WHAT IS BEING ASKED:
The data should be written out in full, exactly as it stands, and the pictures dropped.

-=-=-=-=-

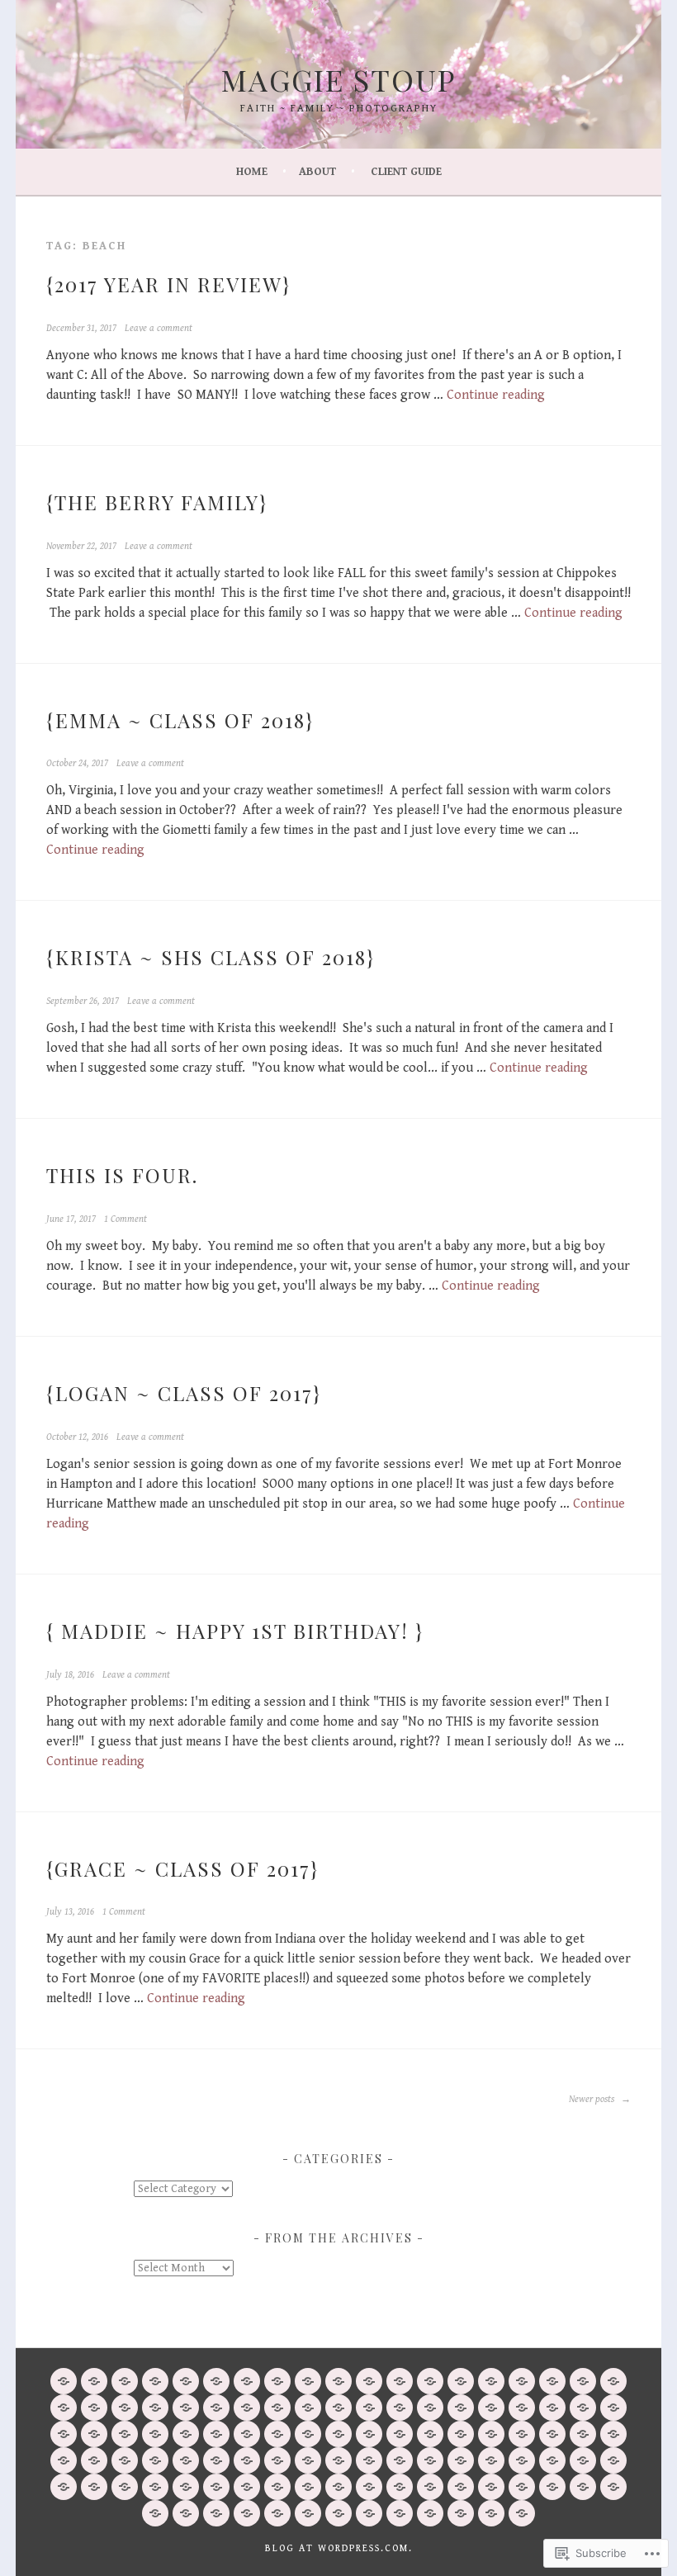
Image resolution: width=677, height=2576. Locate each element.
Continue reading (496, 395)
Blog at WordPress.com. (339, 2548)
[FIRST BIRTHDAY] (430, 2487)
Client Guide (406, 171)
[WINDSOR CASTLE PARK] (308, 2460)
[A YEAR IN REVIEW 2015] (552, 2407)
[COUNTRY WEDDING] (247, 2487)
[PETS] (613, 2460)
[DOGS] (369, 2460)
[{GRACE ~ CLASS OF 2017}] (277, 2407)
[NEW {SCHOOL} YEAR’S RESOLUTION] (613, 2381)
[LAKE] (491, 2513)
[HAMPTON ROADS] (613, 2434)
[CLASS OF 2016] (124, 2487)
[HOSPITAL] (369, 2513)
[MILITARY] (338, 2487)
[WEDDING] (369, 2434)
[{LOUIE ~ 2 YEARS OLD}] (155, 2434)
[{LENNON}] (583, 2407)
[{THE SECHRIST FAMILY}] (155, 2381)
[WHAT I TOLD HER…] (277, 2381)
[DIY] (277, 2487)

-=-=-=-=-

SOLUTION FOR THIS EXERCISE:
Image resolution: width=677, height=2576. Locate each element.
Continue reading (496, 395)
Blog at WordPress.com. (339, 2548)
[FIRST BIRTHDAY] (430, 2487)
Client Guide (406, 171)
[WINDSOR CASTLE PARK] (308, 2460)
[A YEAR IN REVIEW 2015] (552, 2407)
[COUNTRY WEDDING] (247, 2487)
[PETS] (613, 2460)
[DOGS] (369, 2460)
[{GRACE ~ CLASS OF 2017}] (277, 2407)
[NEW {SCHOOL} YEAR’S RESOLUTION] (613, 2381)
[LAKE] (491, 2513)
[HAMPTON ROADS] (613, 2434)
[CLASS OF 2016] (124, 2487)
[HOSPITAL] (369, 2513)
[MILITARY] (338, 2487)
[WEDDING] (369, 2434)
[{LOUIE ~ 2 YEARS OLD}] (155, 2434)
[{LENNON}] (583, 2407)
[{THE SECHRIST FAMILY}] (155, 2381)
[WHAT I TOLD HER…] (277, 2381)
[DIY] (277, 2487)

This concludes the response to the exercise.